Please return every row below word for word, changing nothing.

(A block of data)
■ ■ ■ ■
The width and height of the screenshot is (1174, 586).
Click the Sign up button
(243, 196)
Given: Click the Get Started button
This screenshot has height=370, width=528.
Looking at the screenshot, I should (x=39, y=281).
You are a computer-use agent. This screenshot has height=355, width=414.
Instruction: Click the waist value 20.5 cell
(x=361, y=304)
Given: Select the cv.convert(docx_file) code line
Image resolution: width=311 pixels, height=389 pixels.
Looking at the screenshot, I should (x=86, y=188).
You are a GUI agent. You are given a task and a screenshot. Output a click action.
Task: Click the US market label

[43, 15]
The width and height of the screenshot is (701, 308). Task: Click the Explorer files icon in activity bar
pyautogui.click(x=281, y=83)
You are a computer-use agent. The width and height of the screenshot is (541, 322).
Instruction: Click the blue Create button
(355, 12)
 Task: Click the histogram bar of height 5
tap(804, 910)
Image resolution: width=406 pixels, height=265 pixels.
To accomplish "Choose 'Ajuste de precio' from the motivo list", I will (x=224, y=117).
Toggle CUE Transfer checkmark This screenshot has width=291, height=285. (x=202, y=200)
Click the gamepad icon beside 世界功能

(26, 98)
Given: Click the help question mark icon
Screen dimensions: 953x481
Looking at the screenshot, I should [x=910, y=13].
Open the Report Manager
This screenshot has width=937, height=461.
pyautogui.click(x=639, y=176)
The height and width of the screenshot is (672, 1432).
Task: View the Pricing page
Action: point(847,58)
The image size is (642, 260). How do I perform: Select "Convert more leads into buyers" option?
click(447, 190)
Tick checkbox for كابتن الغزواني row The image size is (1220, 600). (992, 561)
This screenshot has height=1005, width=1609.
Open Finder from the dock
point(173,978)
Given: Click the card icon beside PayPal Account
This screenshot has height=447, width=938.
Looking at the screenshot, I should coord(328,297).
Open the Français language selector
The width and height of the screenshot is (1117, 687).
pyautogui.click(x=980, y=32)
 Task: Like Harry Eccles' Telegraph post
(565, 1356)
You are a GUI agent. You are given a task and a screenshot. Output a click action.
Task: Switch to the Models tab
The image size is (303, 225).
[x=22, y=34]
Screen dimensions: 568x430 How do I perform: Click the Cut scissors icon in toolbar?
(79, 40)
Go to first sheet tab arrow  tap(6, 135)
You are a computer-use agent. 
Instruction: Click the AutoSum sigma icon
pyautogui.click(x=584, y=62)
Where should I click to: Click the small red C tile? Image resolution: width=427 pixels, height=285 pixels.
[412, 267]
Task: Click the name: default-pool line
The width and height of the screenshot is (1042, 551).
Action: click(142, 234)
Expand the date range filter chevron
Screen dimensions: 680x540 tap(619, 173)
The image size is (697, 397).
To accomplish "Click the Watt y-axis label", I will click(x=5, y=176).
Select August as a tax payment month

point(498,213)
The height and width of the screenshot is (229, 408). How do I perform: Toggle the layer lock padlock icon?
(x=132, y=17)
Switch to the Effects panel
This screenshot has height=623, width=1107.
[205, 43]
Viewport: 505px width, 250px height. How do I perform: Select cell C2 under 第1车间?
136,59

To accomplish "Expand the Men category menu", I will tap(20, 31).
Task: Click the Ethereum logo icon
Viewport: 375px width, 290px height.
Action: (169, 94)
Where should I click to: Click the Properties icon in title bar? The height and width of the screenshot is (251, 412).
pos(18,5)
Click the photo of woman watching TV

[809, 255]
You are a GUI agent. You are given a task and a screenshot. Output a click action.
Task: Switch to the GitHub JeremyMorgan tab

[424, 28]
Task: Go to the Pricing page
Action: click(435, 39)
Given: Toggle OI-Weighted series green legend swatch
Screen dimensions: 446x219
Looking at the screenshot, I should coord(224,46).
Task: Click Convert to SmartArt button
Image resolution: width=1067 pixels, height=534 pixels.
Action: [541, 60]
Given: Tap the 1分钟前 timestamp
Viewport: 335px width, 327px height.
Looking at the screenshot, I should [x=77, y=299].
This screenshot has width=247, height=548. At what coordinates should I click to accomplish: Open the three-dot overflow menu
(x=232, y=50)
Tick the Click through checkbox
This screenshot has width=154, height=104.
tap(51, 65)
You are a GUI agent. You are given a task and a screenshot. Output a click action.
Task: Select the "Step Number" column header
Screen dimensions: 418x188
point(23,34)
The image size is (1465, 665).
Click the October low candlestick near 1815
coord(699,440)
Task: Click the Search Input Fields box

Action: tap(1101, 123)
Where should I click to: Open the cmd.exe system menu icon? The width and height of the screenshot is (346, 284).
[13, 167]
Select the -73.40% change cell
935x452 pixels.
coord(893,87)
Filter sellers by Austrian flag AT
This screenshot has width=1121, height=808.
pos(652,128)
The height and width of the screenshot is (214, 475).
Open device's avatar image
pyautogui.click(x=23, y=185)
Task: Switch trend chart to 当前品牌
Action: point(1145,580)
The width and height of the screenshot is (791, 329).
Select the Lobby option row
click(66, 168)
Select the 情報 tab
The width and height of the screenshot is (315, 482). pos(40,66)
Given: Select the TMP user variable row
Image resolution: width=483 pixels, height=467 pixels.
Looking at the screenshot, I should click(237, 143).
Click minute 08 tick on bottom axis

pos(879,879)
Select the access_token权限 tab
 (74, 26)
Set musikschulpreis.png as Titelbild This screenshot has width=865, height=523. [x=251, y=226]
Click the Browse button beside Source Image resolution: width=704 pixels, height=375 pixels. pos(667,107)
■ ■ ■ ■
**Result of the exercise**
The width and height of the screenshot is (1174, 586).
Click the Sign up button
(243, 196)
Given: Click the Get Started button
This screenshot has height=370, width=528.
Looking at the screenshot, I should (x=39, y=281).
You are a computer-use agent. This screenshot has height=355, width=414.
Instruction: Click the waist value 20.5 cell
(x=361, y=304)
Given: Select the cv.convert(docx_file) code line
Image resolution: width=311 pixels, height=389 pixels.
Looking at the screenshot, I should (x=86, y=188).
You are a GUI agent. You are given a task and a screenshot. Output a click action.
Task: Click the US market label

[43, 15]
The width and height of the screenshot is (701, 308). Task: Click the Explorer files icon in activity bar
pyautogui.click(x=281, y=83)
You are a computer-use agent. The width and height of the screenshot is (541, 322).
Instruction: Click the blue Create button
(355, 12)
 Task: Click the histogram bar of height 5
tap(804, 910)
Image resolution: width=406 pixels, height=265 pixels.
To accomplish "Choose 'Ajuste de precio' from the motivo list", I will (x=224, y=117).
Toggle CUE Transfer checkmark This screenshot has width=291, height=285. (x=202, y=200)
Click the gamepad icon beside 世界功能

(26, 98)
Given: Click the help question mark icon
Screen dimensions: 953x481
Looking at the screenshot, I should [x=910, y=13].
Open the Report Manager
This screenshot has width=937, height=461.
pyautogui.click(x=639, y=176)
The height and width of the screenshot is (672, 1432).
Task: View the Pricing page
Action: point(847,58)
The image size is (642, 260). How do I perform: Select "Convert more leads into buyers" option?
click(447, 190)
Tick checkbox for كابتن الغزواني row The image size is (1220, 600). (992, 561)
This screenshot has height=1005, width=1609.
Open Finder from the dock
point(173,978)
Given: Click the card icon beside PayPal Account
This screenshot has height=447, width=938.
Looking at the screenshot, I should coord(328,297).
Open the Français language selector
The width and height of the screenshot is (1117, 687).
pyautogui.click(x=980, y=32)
 Task: Like Harry Eccles' Telegraph post
(565, 1356)
You are a GUI agent. You are given a task and a screenshot. Output a click action.
Task: Switch to the Models tab
The image size is (303, 225).
[x=22, y=34]
Screen dimensions: 568x430 How do I perform: Click the Cut scissors icon in toolbar?
(79, 40)
Go to first sheet tab arrow  tap(6, 135)
You are a computer-use agent. 
Instruction: Click the AutoSum sigma icon
pyautogui.click(x=584, y=62)
Where should I click to: Click the small red C tile? Image resolution: width=427 pixels, height=285 pixels.
[412, 267]
Task: Click the name: default-pool line
The width and height of the screenshot is (1042, 551).
Action: click(142, 234)
Expand the date range filter chevron
Screen dimensions: 680x540 tap(619, 173)
The image size is (697, 397).
To accomplish "Click the Watt y-axis label", I will click(x=5, y=176).
Select August as a tax payment month

point(498,213)
The height and width of the screenshot is (229, 408). How do I perform: Toggle the layer lock padlock icon?
(x=132, y=17)
Switch to the Effects panel
This screenshot has height=623, width=1107.
[205, 43]
Viewport: 505px width, 250px height. How do I perform: Select cell C2 under 第1车间?
136,59

To accomplish "Expand the Men category menu", I will tap(20, 31).
Task: Click the Ethereum logo icon
Viewport: 375px width, 290px height.
Action: (169, 94)
Where should I click to: Click the Properties icon in title bar? The height and width of the screenshot is (251, 412).
pos(18,5)
Click the photo of woman watching TV

[809, 255]
You are a GUI agent. You are given a task and a screenshot. Output a click action.
Task: Switch to the GitHub JeremyMorgan tab

[424, 28]
Task: Go to the Pricing page
Action: click(435, 39)
Given: Toggle OI-Weighted series green legend swatch
Screen dimensions: 446x219
Looking at the screenshot, I should coord(224,46).
Task: Click Convert to SmartArt button
Image resolution: width=1067 pixels, height=534 pixels.
Action: [541, 60]
Given: Tap the 1分钟前 timestamp
Viewport: 335px width, 327px height.
Looking at the screenshot, I should [x=77, y=299].
This screenshot has width=247, height=548. At what coordinates should I click to accomplish: Open the three-dot overflow menu
(x=232, y=50)
Tick the Click through checkbox
This screenshot has width=154, height=104.
tap(51, 65)
You are a GUI agent. You are given a task and a screenshot. Output a click action.
Task: Select the "Step Number" column header
Screen dimensions: 418x188
point(23,34)
The image size is (1465, 665).
Click the October low candlestick near 1815
coord(699,440)
Task: Click the Search Input Fields box

Action: tap(1101, 123)
Where should I click to: Open the cmd.exe system menu icon? The width and height of the screenshot is (346, 284).
[13, 167]
Select the -73.40% change cell
935x452 pixels.
coord(893,87)
Filter sellers by Austrian flag AT
This screenshot has width=1121, height=808.
pos(652,128)
The height and width of the screenshot is (214, 475).
Open device's avatar image
pyautogui.click(x=23, y=185)
Task: Switch trend chart to 当前品牌
Action: point(1145,580)
The width and height of the screenshot is (791, 329).
Select the Lobby option row
click(66, 168)
Select the 情報 tab
The width and height of the screenshot is (315, 482). pos(40,66)
Given: Select the TMP user variable row
Image resolution: width=483 pixels, height=467 pixels.
Looking at the screenshot, I should click(237, 143).
Click minute 08 tick on bottom axis

pos(879,879)
Select the access_token权限 tab
 (74, 26)
Set musikschulpreis.png as Titelbild This screenshot has width=865, height=523. [x=251, y=226]
Click the Browse button beside Source Image resolution: width=704 pixels, height=375 pixels. pos(667,107)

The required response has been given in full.